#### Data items
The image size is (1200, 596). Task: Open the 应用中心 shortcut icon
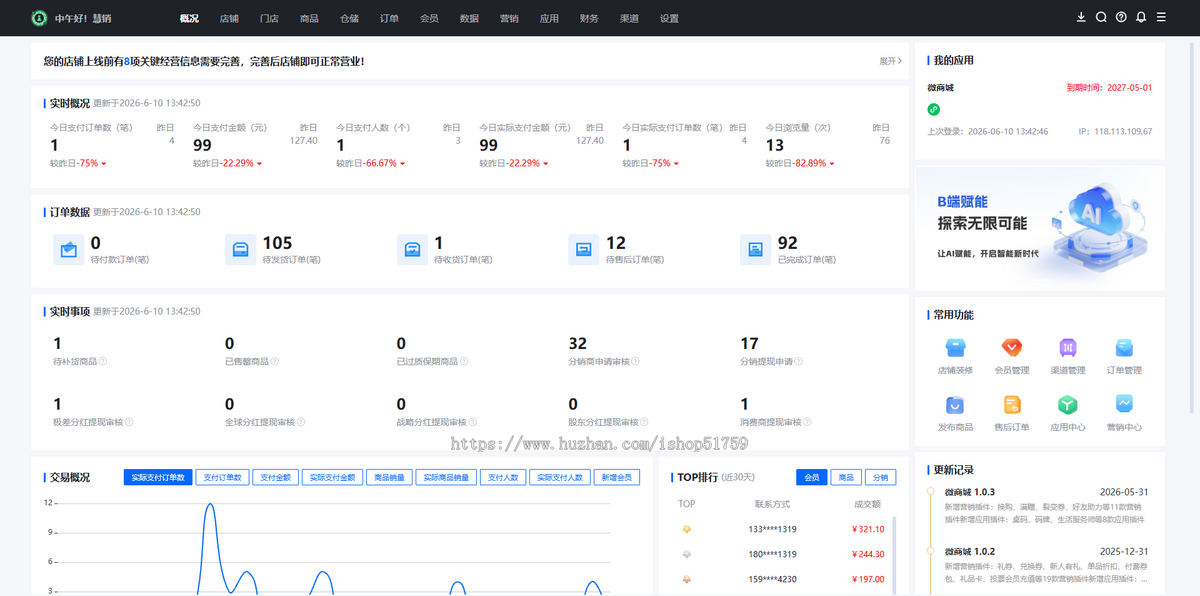click(x=1068, y=405)
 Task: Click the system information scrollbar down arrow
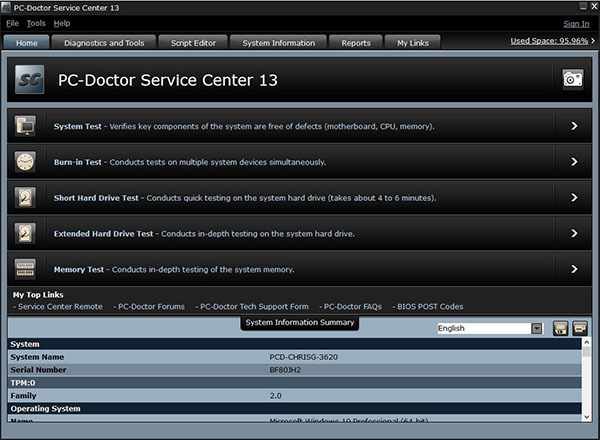click(586, 413)
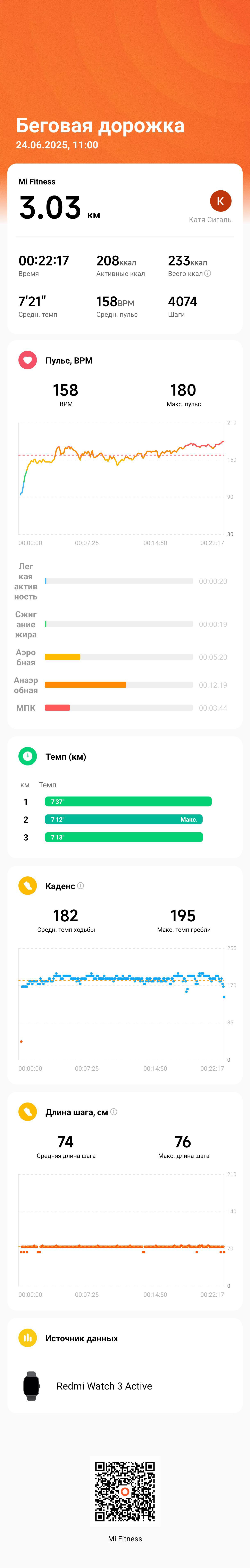Select kilometer 2 pace bar marked Макс.
This screenshot has width=250, height=1568.
pyautogui.click(x=124, y=819)
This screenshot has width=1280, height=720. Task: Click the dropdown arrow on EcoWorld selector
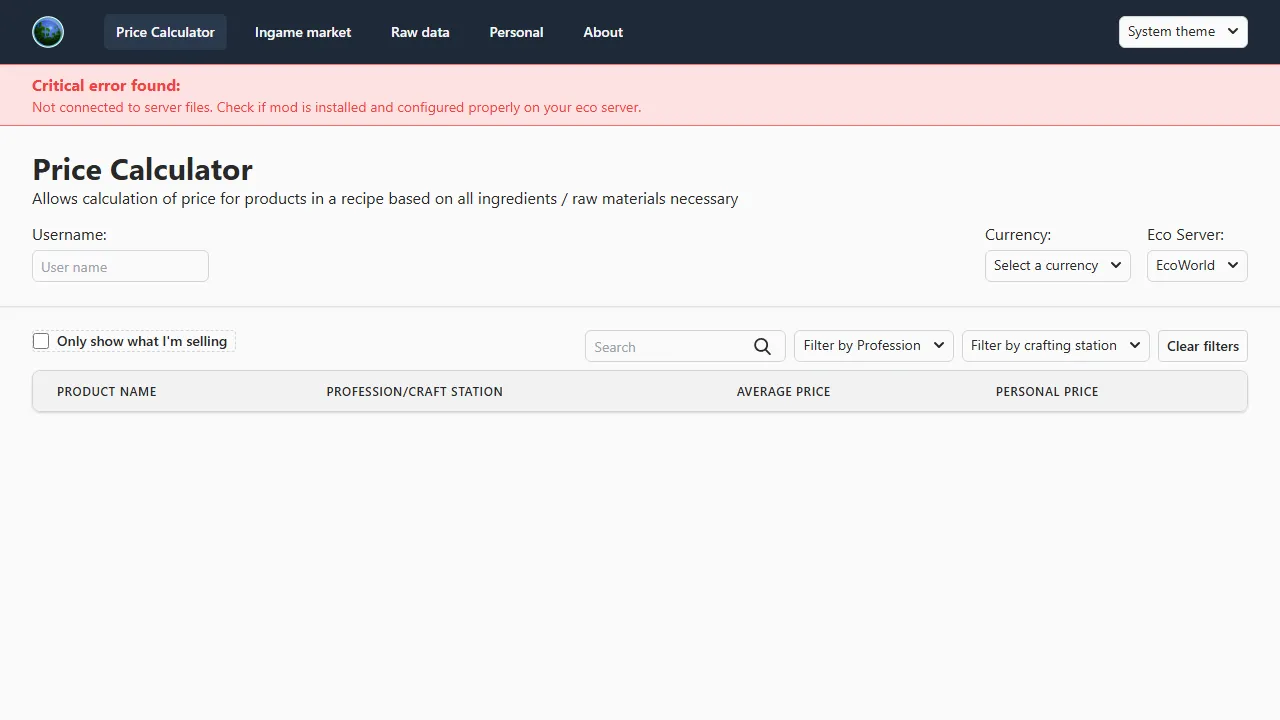coord(1233,265)
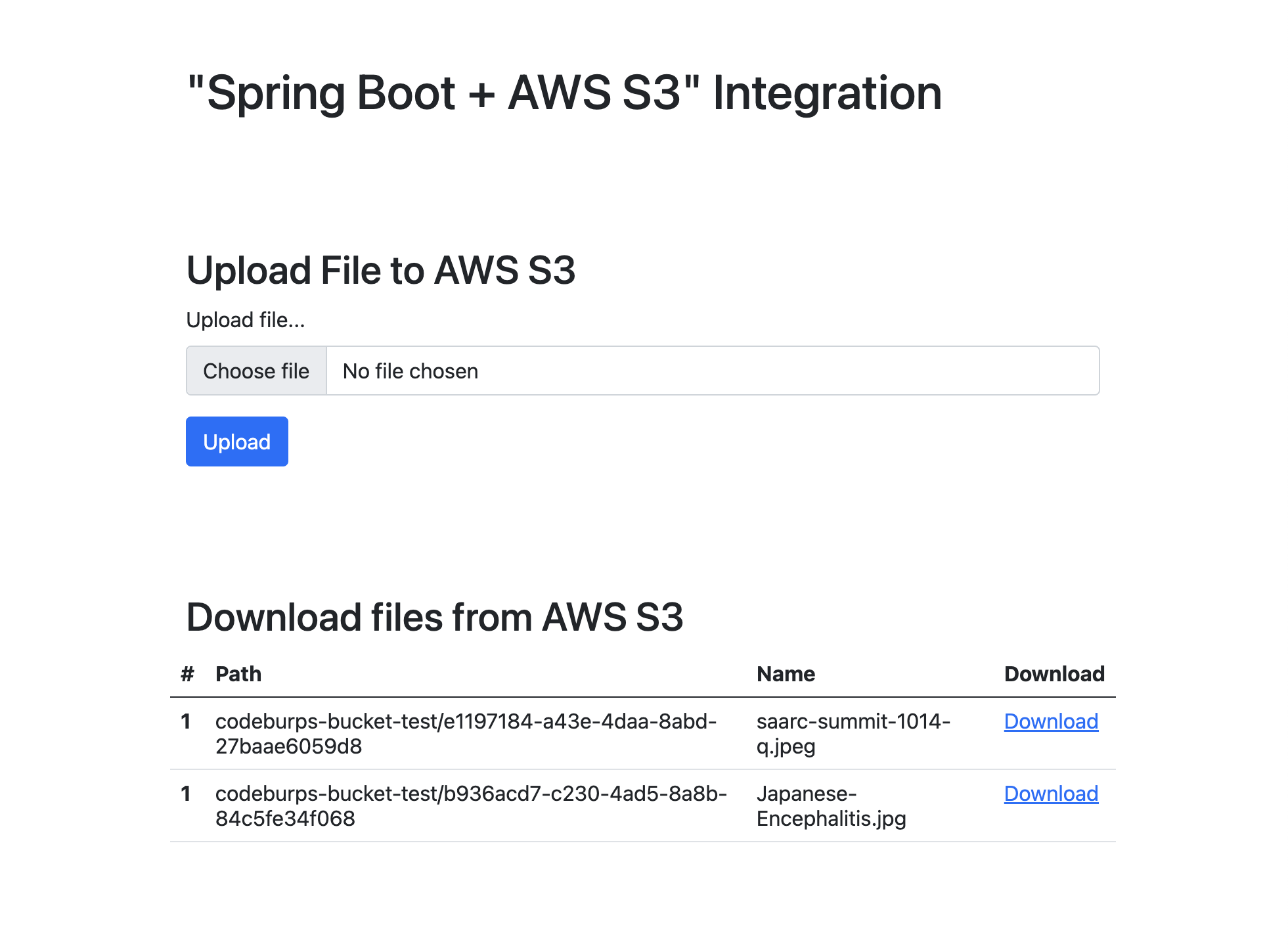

#### What the exercise asks
Repeat each line word for word, from the one with "This screenshot has width=1280, height=720." down to the last line of the data, and keep the pictures out of it.

#### Expected answer
This screenshot has width=1280, height=720. Task: Click the dropdown arrow on EcoWorld selector
coord(1233,265)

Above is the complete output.